Il caldo estremo crea disagi in tutta l’Europa in questi giorni, e purtroppo causa anche molti morti. L’ultimo allarme lo lancia l’Organizzazione Mondiale della Sanità. “L’Europa è il continente che si sta riscaldando più velocemente sulla Terra, con temperature doppie rispetto alla media globale.

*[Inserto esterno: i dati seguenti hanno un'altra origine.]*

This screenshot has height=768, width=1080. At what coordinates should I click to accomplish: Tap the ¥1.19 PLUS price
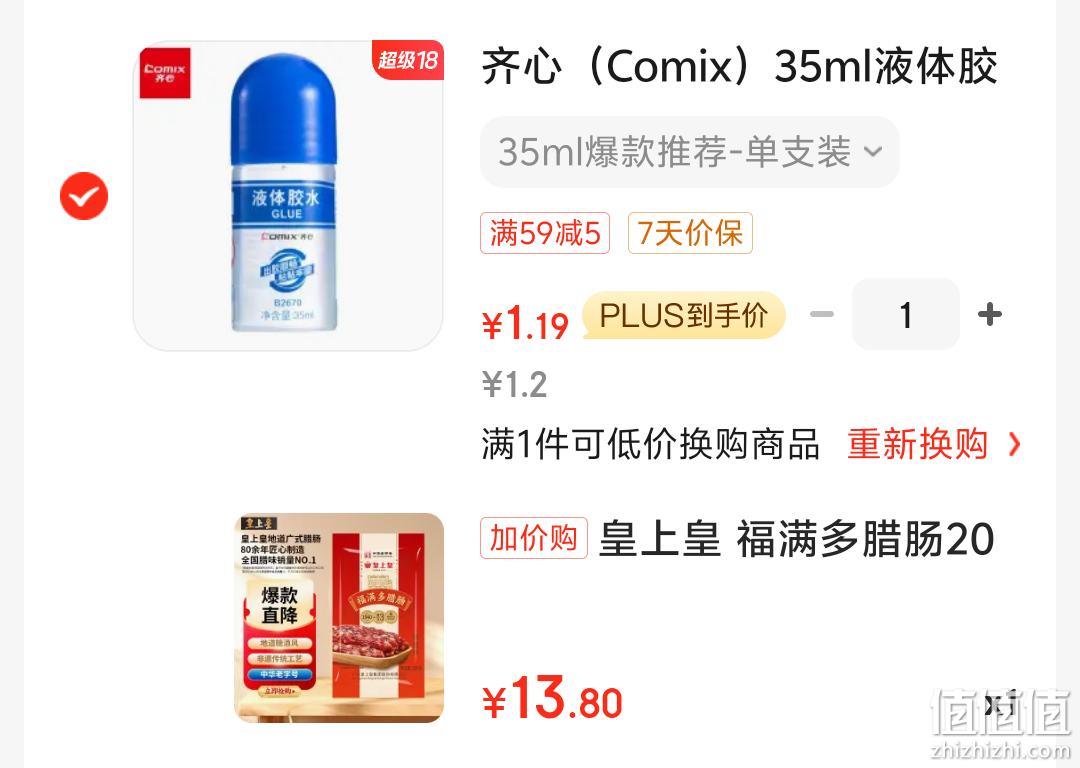click(525, 323)
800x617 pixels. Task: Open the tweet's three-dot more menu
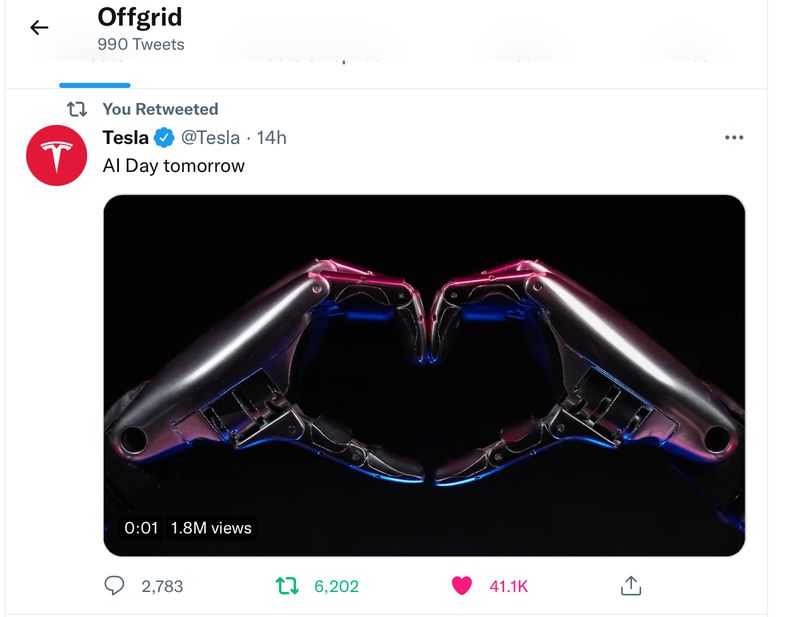[733, 138]
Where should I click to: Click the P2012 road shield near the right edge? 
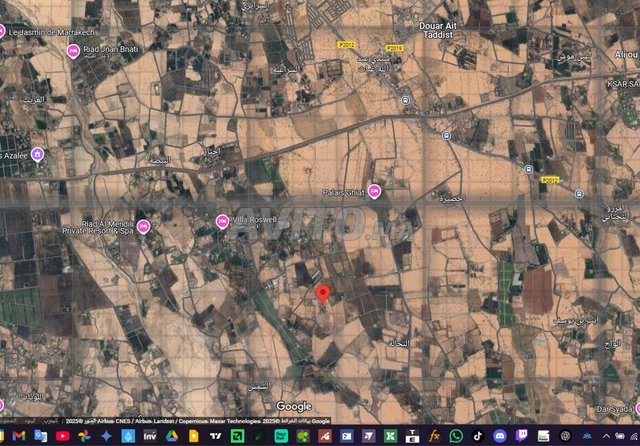[549, 179]
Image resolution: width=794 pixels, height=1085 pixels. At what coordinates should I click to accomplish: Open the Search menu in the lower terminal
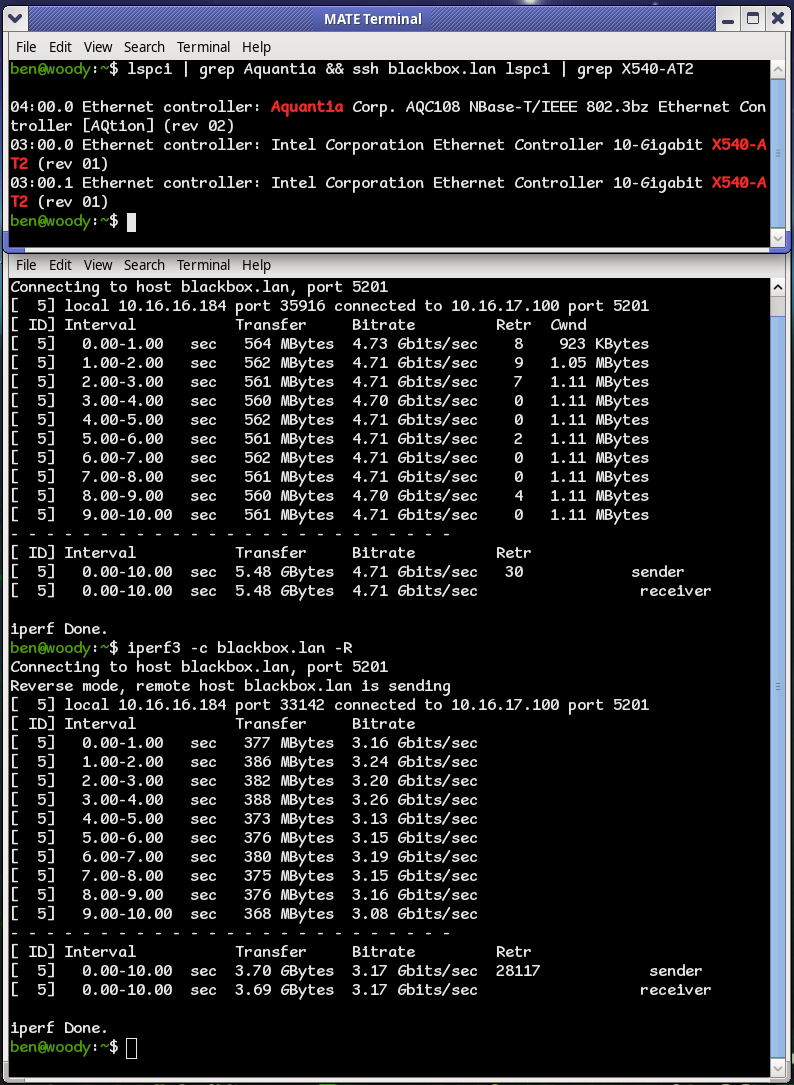[144, 265]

Dal 21 giugno sono stati registrati oltre 1300 decessi in eccesso legati alle alte temperature in Europa”. Lo scrive su X Tedros Adhanom Ghebreyesus, direttore generale dell’Oms. “Lo stress da calore è spesso definito il ‘killer silenzioso’ e le case, i luoghi di lavoro e le scuole europee non sono stati costruiti per queste temperature”, ha aggiunto.
Pregliasco: “Da mercoledì graduale sollievo per la salute”
“La previsione meteo dell’Aeronautica militare per la prossima settimana (temporali a partire dal Nord e un moderato calo termico da mercoledì primo luglio) conferma un elemento importante: l’ondata di calore non si interrompe bruscamente, ma entra in una fase di progressiva instabilità atmosferica“. Fabrizio Pregliasco, direttore della scuola di specializzazione in igiene e medicina preventiva Università degli Studi di Milano La Statale, past president di ANPAS e vice presidente di Samaritan International, spiega le conseguenze sulla salute dei cittadini in base alle condizioni del clima considerando le ultime previsioni meteo ufficiali.
“Dal punto di vista sanitario si possono evidenziare tre aspetti: fino a martedì 30 giugno il caldo rimane intenso, con temperature elevate e notti ancora molto calde. I temporali previsti saranno prevalentemente locali e non determineranno un reale sollievo diffuso -dice Pregliasco – Il rischio per anziani, malati cronici, bambini piccoli e lavoratori esposti all’aperto resta quindi elevato. Tra mercoledì 1 e venerdì 3 luglio aumenta l’instabilità, soprattutto al Centro-Nord inizialmente e poi verso il Centro-Sud. Questo dovrebbe favorire un graduale ridimensionamento delle temperature, ma porta con sé il rischio di fenomeni intensi: temporali forti, raffiche di vento, grandine e repentini cambiamenti delle condizioni meteorologiche”.
“Dal punto di vista della salute pubblica, non bisogna abbassare la guardia. Dopo diversi giorni consecutivi di caldo estremo, l’organismo è già sottoposto a uno stress importante: i colpi di calore, la disidratazione e lo scompenso delle patologie cardiovascolari e respiratorie possono continuare a manifestarsi anche quando iniziano i temporali. Inoltre, l’elevata umidità che precede i fenomeni temporaleschi può aumentare la sensazione di afa e il disagio fisiologico. In sintesi, si intravede finalmente l’inizio di un graduale cambio di circolazione atmosferica, ma non si può parlare di una vera fine dell’emergenza caldo prima della seconda parte della prossima settimana. Sarà quindi fondamentale mantenere attive tutte le misure di prevenzione e di protezione delle persone più fragili almeno fino ai primi giorni di luglio”, conclude Pregliasco.